Pursuant to Section 19(b)(1) of the Securities Exchange Act of 1934 (“Act”), and Rule 19b-4 thereunder, notice is hereby given that on June 14, 2021, The Nasdaq Stock Market LLC (“Nasdaq” or “Exchange”) filed with the Securities and Exchange Commission (“SEC” or “Commission”) the proposed rule change as described in Items I and II below, which Items have been prepared by the Exchange. The Commission is publishing this notice to solicit comments on the proposed rule change from interested persons.

17 CFR 240.19b-4.

I. Self-Regulatory Organization's Statement of the Terms of Substance of the Proposed Rule Change

The Exchange proposes to amend General 9, Section 18, Payments for Market Making. The text of the proposed rule change is available on the Exchange's website at https://listingcenter.nasdaq.com/rulebook/nasdaq/rules,, at the principal office of the Exchange, and at the Commission's Public Reference Room.

II. Self-Regulatory Organization's Statement of the Purpose of, and Statutory Basis for, the Proposed Rule Change

In its filing with the Commission, the Exchange included statements concerning the purpose of and basis for the proposed rule change and discussed any comments it received on the proposed rule change. The text of these statements may be examined at the places specified in Item IV below. The Exchange has prepared summaries, set forth in sections A, B, and C below, of the most significant aspects of such statements.

A. Self-Regulatory Organization's Statement of the Purpose of, and Statutory Basis for, the Proposed Rule Change

1. Purpose

The Exchange proposes to amend General 9, Section 18, Payments for Market Making to align General 9, Section 18 with FINRA Rule 5250, Payments for Market Making. Specifically, the Exchange proposes to replace General 9, Section 18 with rule text incorporating FINRA Rule 5250 by reference. The Exchange also proposes to incorporate by reference the definition “affiliate” and the related definitions within FINRA Rule 5121 for purposes of FINRA Rule 5250.

■ Data block ■
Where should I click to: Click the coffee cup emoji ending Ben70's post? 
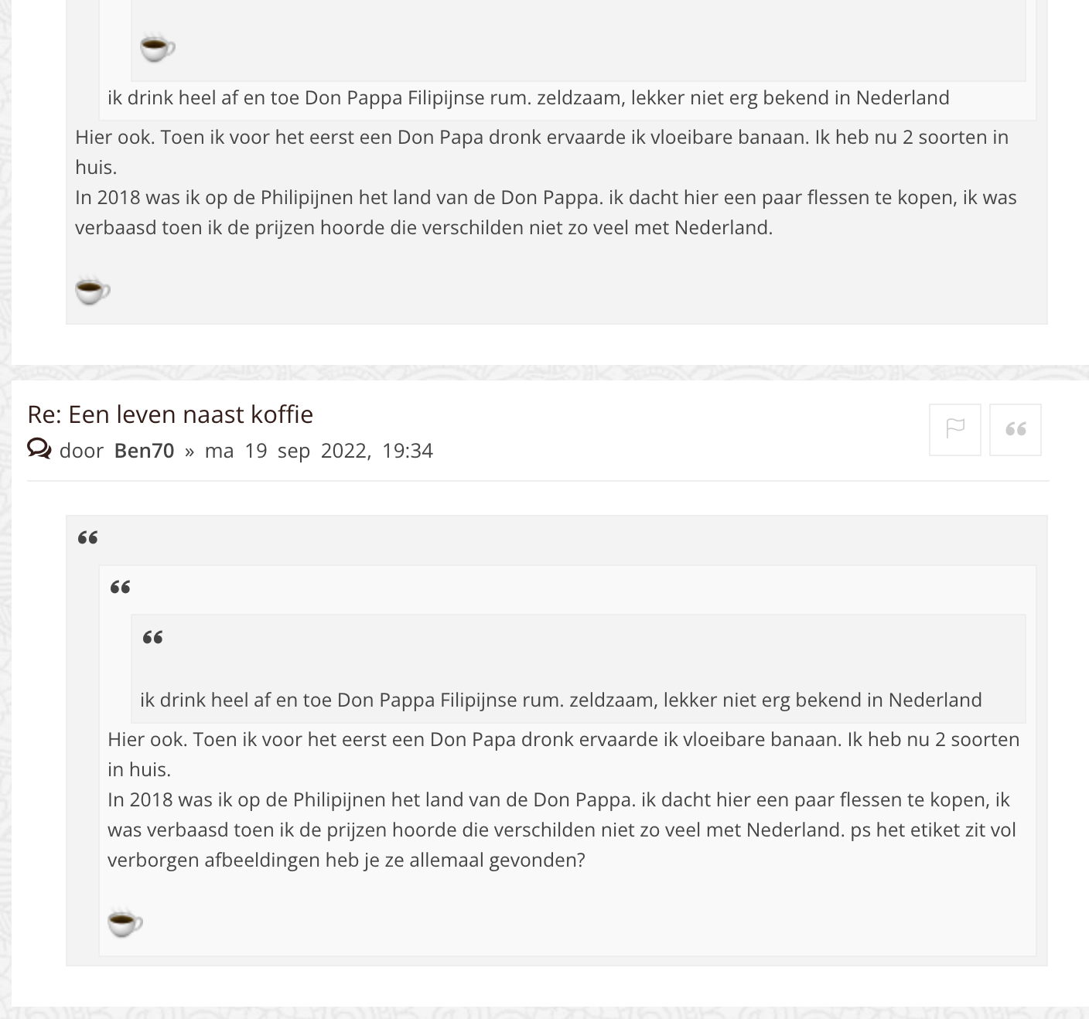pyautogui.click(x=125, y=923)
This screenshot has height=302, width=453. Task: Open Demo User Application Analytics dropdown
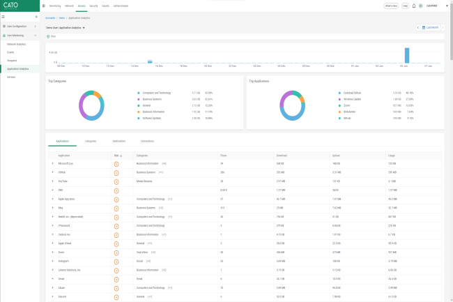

■ Requirements ■
Answer these from the Nasdaq rule-change notice above, one per line:
(a) On what date did Nasdaq file the proposed rule change with the Commission?
(b) What rule does the Exchange propose to amend?
(c) From which FINRA rule would the definition "affiliate" be incorporated by reference?

■ Solution ■
(a) June 14, 2021
(b) General 9, Section 18, Payments for Market Making
(c) FINRA Rule 5121